Furthermore, rather than assuming a steady ramping up toward that number over the first several months of the program, the department is budgeting the program as if every single eligible person in the 57,500-person expansion group will immediately access the services.
That explains the wide gap between the department’s estimates and those of the Legislative Research Council, which ballparked total first-year enrollees at around 35,000, according to Rep. Mike Derby. The question for appropriators, then, will be whether they feel better on the side of fiscal responsibility or accurate budgeting.
“We'll just take a look at both of those, and we'll have to come to a consensus,” Derby, the vice-chair of the Joint Appropriations Committee, told Forum News Service after the session.
Still, Derby said nailing the exact estimates is not life-and-death, especially with such a new program, as the legislative session in 2024 would allow legislators to make any adjustments to forecasts and funding.
“The good thing is, we’re never more than six months from a legislative session,” he said. “If we kick off in July and there are changes that need to be made six months in, we can do that.”
Rollout complicated by federal policy, aging technology
On top of costs related to the care side of the Medicaid expansion group, the Department of Social Services requested approximately $10 million in state spending — some of it covered by federal subsidies — for 68 new full-time employees to handle increased claims and onboarding.
Making the sign-up and billing process of tens of thousands of South Dakotans more difficult, however, is the convergence of federal policy and technology changes.
At the federal level, the “maintinence of effort” requirement — which meant states could not remove people from the Medicaid rolls for an increase in income since the beginning of the pandemic — is scheduled to end April 1.
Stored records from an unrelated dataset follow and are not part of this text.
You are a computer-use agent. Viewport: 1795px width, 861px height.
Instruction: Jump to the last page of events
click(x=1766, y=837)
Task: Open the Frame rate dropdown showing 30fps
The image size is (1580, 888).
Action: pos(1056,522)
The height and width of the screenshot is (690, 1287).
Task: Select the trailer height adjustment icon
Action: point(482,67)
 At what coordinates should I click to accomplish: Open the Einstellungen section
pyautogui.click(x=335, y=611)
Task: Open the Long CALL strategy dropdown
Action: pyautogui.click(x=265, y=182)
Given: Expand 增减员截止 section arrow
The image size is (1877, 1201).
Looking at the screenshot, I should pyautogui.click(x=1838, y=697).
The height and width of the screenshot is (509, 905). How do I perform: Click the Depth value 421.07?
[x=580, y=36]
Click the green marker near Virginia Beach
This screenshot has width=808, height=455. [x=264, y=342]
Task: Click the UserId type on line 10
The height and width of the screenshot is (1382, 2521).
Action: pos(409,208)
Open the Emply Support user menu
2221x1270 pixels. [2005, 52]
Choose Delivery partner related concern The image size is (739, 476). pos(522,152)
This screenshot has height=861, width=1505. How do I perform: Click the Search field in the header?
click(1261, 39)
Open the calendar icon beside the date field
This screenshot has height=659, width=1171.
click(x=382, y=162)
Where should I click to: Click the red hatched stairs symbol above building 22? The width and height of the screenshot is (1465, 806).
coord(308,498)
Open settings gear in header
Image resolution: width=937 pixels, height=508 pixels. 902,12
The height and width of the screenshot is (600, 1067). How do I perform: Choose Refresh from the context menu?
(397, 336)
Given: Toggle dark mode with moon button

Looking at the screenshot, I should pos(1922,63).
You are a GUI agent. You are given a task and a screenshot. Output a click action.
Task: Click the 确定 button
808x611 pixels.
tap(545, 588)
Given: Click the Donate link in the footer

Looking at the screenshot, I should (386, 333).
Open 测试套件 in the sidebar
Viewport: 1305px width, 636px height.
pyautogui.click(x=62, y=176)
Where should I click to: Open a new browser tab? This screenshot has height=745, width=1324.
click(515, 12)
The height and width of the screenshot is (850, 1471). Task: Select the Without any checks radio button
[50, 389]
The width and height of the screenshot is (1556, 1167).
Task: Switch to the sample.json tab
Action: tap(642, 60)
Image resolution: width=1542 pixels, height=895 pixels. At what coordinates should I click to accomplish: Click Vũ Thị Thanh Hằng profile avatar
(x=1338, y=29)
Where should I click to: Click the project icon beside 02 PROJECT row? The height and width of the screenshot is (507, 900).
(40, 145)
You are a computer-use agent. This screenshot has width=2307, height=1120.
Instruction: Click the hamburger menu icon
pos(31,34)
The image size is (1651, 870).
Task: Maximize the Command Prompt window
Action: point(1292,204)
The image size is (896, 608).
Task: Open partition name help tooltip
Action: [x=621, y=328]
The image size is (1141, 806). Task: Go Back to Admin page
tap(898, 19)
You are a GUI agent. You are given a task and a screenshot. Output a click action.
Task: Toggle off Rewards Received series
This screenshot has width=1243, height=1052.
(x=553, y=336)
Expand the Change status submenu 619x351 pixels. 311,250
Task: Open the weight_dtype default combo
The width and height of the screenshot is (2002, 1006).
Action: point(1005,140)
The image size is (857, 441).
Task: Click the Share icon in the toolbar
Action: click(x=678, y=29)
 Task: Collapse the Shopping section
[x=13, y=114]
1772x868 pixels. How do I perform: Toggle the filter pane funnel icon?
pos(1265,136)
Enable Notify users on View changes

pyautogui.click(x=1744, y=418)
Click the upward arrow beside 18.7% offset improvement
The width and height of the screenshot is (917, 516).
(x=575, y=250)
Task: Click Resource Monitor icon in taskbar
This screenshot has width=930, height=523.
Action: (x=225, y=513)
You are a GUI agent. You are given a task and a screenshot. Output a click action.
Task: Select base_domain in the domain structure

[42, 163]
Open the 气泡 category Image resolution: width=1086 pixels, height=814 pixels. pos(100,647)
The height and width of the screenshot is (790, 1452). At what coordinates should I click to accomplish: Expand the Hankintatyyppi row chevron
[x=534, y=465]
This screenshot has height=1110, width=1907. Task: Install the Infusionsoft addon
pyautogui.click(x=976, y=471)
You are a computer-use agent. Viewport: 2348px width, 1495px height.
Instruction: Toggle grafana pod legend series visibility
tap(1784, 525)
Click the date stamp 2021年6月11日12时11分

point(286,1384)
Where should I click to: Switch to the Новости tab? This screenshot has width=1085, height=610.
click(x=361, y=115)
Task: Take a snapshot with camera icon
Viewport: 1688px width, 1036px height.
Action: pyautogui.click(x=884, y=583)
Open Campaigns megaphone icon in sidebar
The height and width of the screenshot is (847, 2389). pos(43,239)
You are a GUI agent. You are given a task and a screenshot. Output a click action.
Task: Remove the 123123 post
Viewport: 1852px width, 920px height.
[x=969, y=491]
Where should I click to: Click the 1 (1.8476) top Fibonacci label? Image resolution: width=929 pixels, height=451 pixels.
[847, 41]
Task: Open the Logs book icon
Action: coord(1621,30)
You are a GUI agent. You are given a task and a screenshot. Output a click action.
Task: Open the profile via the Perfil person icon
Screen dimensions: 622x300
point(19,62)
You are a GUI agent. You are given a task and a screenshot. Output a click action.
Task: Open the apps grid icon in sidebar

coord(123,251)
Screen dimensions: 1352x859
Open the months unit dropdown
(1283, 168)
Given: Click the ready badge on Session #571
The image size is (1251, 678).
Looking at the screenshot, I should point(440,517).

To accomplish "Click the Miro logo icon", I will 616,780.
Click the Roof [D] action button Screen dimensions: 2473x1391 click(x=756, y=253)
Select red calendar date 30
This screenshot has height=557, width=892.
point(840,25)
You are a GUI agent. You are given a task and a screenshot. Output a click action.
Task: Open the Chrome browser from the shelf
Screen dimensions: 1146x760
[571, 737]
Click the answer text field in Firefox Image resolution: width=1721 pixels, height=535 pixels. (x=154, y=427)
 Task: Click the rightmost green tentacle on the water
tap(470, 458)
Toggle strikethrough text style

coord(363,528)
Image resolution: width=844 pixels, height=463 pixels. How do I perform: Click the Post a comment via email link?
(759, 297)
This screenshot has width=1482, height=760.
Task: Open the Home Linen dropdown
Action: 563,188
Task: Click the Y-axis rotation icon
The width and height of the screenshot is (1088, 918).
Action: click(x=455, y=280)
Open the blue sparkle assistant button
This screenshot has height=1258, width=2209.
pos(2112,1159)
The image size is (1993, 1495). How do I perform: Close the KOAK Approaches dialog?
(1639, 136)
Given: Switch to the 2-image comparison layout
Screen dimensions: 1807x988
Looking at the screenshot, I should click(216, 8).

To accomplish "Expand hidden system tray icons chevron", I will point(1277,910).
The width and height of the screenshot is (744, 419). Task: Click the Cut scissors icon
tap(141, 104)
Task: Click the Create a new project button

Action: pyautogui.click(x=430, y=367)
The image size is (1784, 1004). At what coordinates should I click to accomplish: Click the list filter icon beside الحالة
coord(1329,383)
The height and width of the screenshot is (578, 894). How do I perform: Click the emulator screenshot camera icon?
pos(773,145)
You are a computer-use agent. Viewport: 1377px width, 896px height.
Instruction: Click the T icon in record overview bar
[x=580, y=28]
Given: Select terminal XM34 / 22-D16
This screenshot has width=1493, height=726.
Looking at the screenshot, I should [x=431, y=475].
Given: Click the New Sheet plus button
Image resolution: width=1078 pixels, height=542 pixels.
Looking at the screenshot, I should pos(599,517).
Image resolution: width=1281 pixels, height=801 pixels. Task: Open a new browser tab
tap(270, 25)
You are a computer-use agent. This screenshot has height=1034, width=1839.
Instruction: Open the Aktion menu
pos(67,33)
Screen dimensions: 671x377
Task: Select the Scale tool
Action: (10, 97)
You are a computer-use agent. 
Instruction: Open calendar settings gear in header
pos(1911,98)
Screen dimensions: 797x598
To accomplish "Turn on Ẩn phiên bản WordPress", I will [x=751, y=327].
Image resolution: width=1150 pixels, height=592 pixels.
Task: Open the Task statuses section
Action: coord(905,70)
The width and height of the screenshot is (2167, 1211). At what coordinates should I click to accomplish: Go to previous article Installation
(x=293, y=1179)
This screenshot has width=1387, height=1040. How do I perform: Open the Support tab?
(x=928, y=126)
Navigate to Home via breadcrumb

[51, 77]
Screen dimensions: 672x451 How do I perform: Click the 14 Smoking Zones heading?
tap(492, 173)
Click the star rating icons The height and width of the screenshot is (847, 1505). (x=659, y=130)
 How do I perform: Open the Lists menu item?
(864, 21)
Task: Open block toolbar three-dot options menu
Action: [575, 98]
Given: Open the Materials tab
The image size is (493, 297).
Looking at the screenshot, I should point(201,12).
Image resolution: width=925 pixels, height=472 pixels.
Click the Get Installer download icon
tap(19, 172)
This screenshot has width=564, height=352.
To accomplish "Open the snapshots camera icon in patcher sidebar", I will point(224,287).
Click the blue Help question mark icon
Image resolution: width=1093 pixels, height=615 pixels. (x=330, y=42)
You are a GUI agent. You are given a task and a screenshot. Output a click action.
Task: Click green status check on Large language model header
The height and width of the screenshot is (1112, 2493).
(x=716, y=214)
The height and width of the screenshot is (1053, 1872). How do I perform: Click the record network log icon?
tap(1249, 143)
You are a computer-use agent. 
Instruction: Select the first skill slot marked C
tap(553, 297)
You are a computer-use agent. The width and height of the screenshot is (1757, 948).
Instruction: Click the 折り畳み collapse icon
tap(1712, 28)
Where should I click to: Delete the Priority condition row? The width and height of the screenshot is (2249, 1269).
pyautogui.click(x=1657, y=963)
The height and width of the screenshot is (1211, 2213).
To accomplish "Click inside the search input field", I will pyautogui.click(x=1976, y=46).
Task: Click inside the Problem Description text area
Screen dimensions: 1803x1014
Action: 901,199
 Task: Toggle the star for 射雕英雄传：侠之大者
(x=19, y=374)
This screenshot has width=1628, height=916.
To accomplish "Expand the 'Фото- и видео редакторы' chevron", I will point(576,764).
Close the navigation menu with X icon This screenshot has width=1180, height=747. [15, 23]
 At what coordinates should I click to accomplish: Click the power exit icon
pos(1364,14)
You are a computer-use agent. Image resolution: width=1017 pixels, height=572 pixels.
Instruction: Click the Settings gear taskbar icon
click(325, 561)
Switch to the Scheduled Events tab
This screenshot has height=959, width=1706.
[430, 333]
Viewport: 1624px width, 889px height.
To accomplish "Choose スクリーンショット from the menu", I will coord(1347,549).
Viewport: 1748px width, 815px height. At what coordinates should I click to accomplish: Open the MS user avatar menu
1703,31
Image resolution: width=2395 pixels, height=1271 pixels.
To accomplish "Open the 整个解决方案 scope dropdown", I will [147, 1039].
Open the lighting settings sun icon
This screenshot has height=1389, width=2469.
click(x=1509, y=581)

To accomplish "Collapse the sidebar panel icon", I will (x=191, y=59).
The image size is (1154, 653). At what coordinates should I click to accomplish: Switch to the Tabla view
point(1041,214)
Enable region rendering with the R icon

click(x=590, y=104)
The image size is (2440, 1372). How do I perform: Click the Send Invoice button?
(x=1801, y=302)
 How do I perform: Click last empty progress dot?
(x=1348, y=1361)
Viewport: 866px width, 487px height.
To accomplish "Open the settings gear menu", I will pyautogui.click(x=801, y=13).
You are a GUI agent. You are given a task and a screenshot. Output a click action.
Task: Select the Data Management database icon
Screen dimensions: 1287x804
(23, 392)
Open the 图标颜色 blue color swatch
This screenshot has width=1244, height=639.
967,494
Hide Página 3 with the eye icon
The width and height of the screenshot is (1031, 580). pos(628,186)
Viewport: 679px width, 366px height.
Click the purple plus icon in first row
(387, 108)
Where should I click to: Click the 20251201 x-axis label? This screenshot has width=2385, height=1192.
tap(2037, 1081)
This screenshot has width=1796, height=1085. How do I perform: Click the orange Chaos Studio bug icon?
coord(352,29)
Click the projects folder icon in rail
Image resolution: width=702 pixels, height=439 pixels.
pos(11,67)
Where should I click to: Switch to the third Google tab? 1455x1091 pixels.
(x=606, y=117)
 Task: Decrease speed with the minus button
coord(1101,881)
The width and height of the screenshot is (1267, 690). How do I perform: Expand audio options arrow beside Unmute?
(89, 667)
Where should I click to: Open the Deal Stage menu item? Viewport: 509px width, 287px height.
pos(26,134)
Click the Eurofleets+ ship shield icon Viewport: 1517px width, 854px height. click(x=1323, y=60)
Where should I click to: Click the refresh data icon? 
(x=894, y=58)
Tidball-Zeltinger told Forum News Service this administrative requirement for income verification for tens of thousands in the state will require some staffing increases. The process could soak up some administrative resources from the early onset of Medicaid expansion.
On top of the new task of monitoring income “churn” as it’s called, the department has a new, automated technology system coming at the end of the year. Tidball-Zeltinger explained to the appropriations committee that patching the some six months between the beginning of Medicaid expansion and the new system is one of the major need points for staffing increases.
“What I would tell you is that in this area, I think until we implement that new system, have it fully operational, I don't think that we're going to know exactly what that might mean for fully realizing some potential savings, or potential changes to utilization of staff,” she said.
That waiting time could delay certain types of payments to hospitals for about six months, though the department said they plan to have a better idea of the ramping-up of payments by late February.
Despite legislative concerns over these planned delays, Deb Fischer-Clemens, a lobbyist for Avera Health, explained that the state’s larger health systems have already been providing uncompensated care to these uncovered populations; waiting six months for full payment would not be too much to ask.
While the department did express confidence that the requisite deadlines would be met even with these complications, Rep. Linda Duba, one of two Democrats on the Joint Appropriations Committee, was worried that the department would struggle to find the required workforce to keep up with already-planned delays in certain payment structures, even with a built-in wage increase.
“I was concerned about the delayed payments and delayed claims,” Duba told Forum News Service. “Much work to do, and where do they find 68 [full-time employees]?